Así como “El lobo de Wall Street” eclipsó con sus excesos a los que se posaron desde el conservadurismo, aquí sucede algo similar con aquellos guardianes de la historia de Hollywood. Ellos entienden que hay una combinación entre la corrección política ejercida desde el presente y una traición a los clásicos, porque si ya existe “Cantando bajo la lluvia”, qué necesidad hay de contar el mismo cuento sobre el conflicto en el pasaje del mudo al sonoro. Por supuesto, Chazelle clava su bandera en el período que él cree que tuvo la mayor efervescencia creativa y que puso los cimientos para lo que vendría después. Esa etapa posterior no solo obligó a la industria a plantearse una reconfiguración por la avanzada tecnológica, también impuso una serie de cambios por el avasallamiento de los defensores de la moralidad, y que culminó en el Código Hays. “Cantando bajo la lluvia” no se ocupa de esa parte, más bien recorta sobre los desafíos obligados a disputar por la llegada de la sonoridad sincronizada. ¿Puede achacársele a la película de Stanley Donen la ausencia de una crítica al Código Hays? En absoluto, como tampoco puede pensarse que Chazelle pretende encender un fósforo sobre un tendal de nafta al Hollywood de la década de 1930 en adelante.

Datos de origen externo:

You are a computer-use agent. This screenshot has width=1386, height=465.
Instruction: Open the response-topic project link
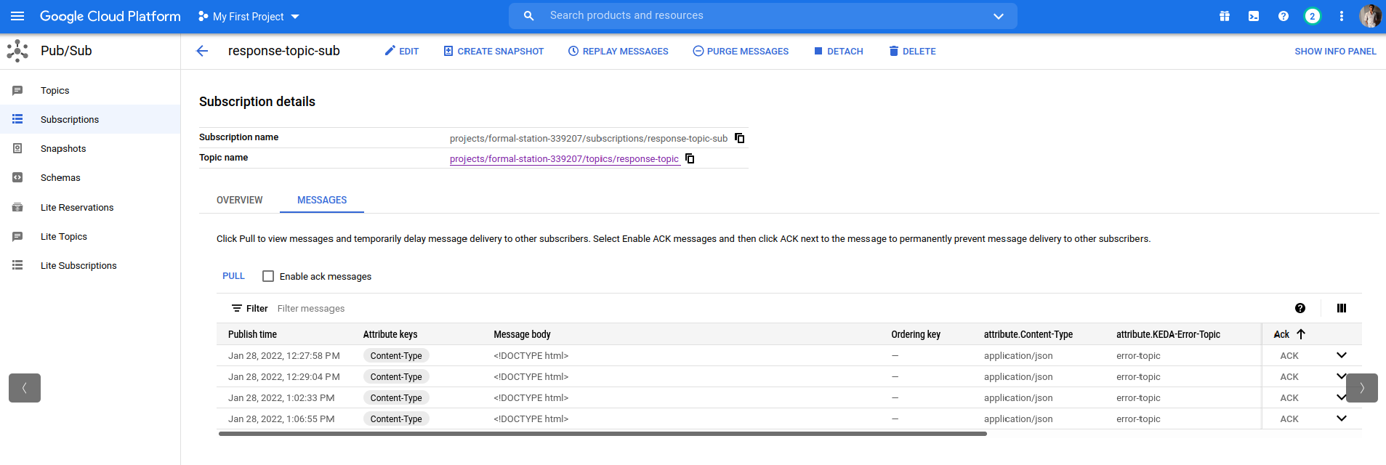[x=564, y=158]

El cuento de una montaña que se escala tiene su momento de inflexión, y ese es el momento del descenso. Tal caída es directamente proporcional al ascenso estrepitoso de casi todos los personajes, además de los tres mencionados, aparecen otros que figuran como satélites, los cuales tienen más o menor suerte que los principales. Entre ellos está Lady Fay Zhu (Li Jun Li), inspirada en la actriz Anna May Wong, de quien se rumoreaba que era lesbiana, un motivo por el cual perdió su brillo hasta apagarse por completo una vez que las imposiciones morales reglaron el proceder de Hollywood. De todos, el personaje que más se asemeja a una posible veracidad es el de Nellie LaRoy, quien representa mucho de los hechos y acontecimientos de Clara Bow, entre ellos sus complicaciones en la transición al sonoro y sus problemas con el juego. Entonces, ¿cómo es posible que Chazelle no se valga de ese tránsito que marca un antes y después para narrar la podredumbre de una industria siempre presentada por su brillante y pulcra fachada? Eso no significa que exista un odio a las películas sonoras, ni que se pregone por una vuelta del reinado de terror moral de aquellos tiempos. En el compilado final se exhibe a las claras su postura, pero es al mismo tiempo el costado más desprolijo y didáctico de toda la película, quizás en un intento por parte de Chazelle para defenderse de antemano de los ataques posibles hacia un supuesto cuestionamiento al cine sonoro, del que se lo acusa por parte de cierta crítica.

“Babylon” es un OVNI dentro del espectro chato de la oferta actual podrá tener fallas en su enunciación, pero es incuestionablemente honesta en sus posturas, que comprenden un tratamiento temático como formal, en este nivel con una gracia y virtuosismo que no abunda.

«Babylon» de Damien Chazelle cuenta con las actuaciones de Brad Pitt, Margot Robbie, Diego Calva, Jean Smart, Flea, Li Jun Li y Lukas Haas. Duración: 189 minutos.